## REQUIREMENT
The lines from the start of the data up to and including the one with "This screenshot has width=1229, height=827." should be returned exactly, and nothing else.

Start of DATA RECORDS

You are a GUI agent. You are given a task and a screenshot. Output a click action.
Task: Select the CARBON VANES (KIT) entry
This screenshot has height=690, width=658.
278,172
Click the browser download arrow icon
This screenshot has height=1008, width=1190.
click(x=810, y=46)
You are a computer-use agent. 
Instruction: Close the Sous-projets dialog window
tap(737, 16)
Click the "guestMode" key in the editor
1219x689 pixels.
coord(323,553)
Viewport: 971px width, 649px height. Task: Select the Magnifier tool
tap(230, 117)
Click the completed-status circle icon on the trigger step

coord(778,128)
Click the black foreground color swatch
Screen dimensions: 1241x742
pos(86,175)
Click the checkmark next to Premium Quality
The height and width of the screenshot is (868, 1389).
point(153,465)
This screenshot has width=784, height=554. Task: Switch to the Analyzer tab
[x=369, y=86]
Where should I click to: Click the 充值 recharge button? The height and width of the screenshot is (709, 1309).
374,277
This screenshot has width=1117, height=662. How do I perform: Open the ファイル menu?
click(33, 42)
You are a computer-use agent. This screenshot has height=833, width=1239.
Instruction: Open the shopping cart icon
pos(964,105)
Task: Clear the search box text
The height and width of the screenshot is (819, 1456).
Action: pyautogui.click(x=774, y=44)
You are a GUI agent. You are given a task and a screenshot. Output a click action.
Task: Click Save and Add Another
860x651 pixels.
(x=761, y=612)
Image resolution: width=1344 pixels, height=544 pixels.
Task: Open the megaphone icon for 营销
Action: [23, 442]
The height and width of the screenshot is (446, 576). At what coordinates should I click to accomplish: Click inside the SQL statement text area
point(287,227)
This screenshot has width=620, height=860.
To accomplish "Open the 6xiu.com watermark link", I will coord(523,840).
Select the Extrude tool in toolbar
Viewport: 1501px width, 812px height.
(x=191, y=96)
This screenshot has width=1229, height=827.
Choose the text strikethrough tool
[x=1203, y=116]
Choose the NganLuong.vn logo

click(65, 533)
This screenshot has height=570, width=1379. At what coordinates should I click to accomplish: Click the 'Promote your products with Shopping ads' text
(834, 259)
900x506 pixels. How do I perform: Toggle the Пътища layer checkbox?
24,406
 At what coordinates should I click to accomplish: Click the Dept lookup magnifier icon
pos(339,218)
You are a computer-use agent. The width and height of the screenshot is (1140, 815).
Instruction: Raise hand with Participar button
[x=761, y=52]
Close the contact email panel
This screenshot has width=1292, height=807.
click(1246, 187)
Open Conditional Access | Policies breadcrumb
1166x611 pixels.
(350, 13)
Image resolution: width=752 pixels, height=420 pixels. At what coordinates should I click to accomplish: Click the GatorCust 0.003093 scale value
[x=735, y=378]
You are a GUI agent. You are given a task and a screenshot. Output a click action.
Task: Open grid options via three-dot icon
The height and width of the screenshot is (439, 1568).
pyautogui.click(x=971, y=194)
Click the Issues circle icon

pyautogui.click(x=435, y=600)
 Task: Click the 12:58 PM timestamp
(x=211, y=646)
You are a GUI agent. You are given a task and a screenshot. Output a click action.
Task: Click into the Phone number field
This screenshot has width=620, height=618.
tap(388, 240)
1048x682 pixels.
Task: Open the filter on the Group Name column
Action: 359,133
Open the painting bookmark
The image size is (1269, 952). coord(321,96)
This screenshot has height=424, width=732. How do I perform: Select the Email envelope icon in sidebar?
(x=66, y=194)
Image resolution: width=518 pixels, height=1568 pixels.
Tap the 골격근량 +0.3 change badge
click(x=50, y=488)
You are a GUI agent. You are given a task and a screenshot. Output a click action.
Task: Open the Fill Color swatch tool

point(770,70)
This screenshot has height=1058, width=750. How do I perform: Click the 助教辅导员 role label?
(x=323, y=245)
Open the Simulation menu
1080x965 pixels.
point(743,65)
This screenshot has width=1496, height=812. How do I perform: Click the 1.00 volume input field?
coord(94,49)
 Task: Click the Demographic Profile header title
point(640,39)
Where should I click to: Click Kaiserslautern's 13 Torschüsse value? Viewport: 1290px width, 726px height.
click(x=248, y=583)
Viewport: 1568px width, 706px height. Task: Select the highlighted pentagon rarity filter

End of DATA RECORDS

## EXPECTED ANSWER
You are a GUI agent. You are given a task and a screenshot. Output a click action.
Task: Select the CARBON VANES (KIT) entry
This screenshot has height=690, width=658.
278,172
Click the browser download arrow icon
This screenshot has height=1008, width=1190.
click(x=810, y=46)
You are a computer-use agent. 
Instruction: Close the Sous-projets dialog window
tap(737, 16)
Click the "guestMode" key in the editor
1219x689 pixels.
coord(323,553)
Viewport: 971px width, 649px height. Task: Select the Magnifier tool
tap(230, 117)
Click the completed-status circle icon on the trigger step

coord(778,128)
Click the black foreground color swatch
Screen dimensions: 1241x742
pos(86,175)
Click the checkmark next to Premium Quality
The height and width of the screenshot is (868, 1389).
point(153,465)
This screenshot has width=784, height=554. Task: Switch to the Analyzer tab
[x=369, y=86]
Where should I click to: Click the 充值 recharge button? The height and width of the screenshot is (709, 1309).
374,277
This screenshot has width=1117, height=662. How do I perform: Open the ファイル menu?
click(33, 42)
You are a computer-use agent. This screenshot has height=833, width=1239.
Instruction: Open the shopping cart icon
pos(964,105)
Task: Clear the search box text
The height and width of the screenshot is (819, 1456).
Action: pyautogui.click(x=774, y=44)
You are a GUI agent. You are given a task and a screenshot. Output a click action.
Task: Click Save and Add Another
860x651 pixels.
(x=761, y=612)
Image resolution: width=1344 pixels, height=544 pixels.
Task: Open the megaphone icon for 营销
Action: [23, 442]
The height and width of the screenshot is (446, 576). At what coordinates should I click to accomplish: Click inside the SQL statement text area
point(287,227)
This screenshot has width=620, height=860.
To accomplish "Open the 6xiu.com watermark link", I will coord(523,840).
Select the Extrude tool in toolbar
Viewport: 1501px width, 812px height.
(x=191, y=96)
This screenshot has width=1229, height=827.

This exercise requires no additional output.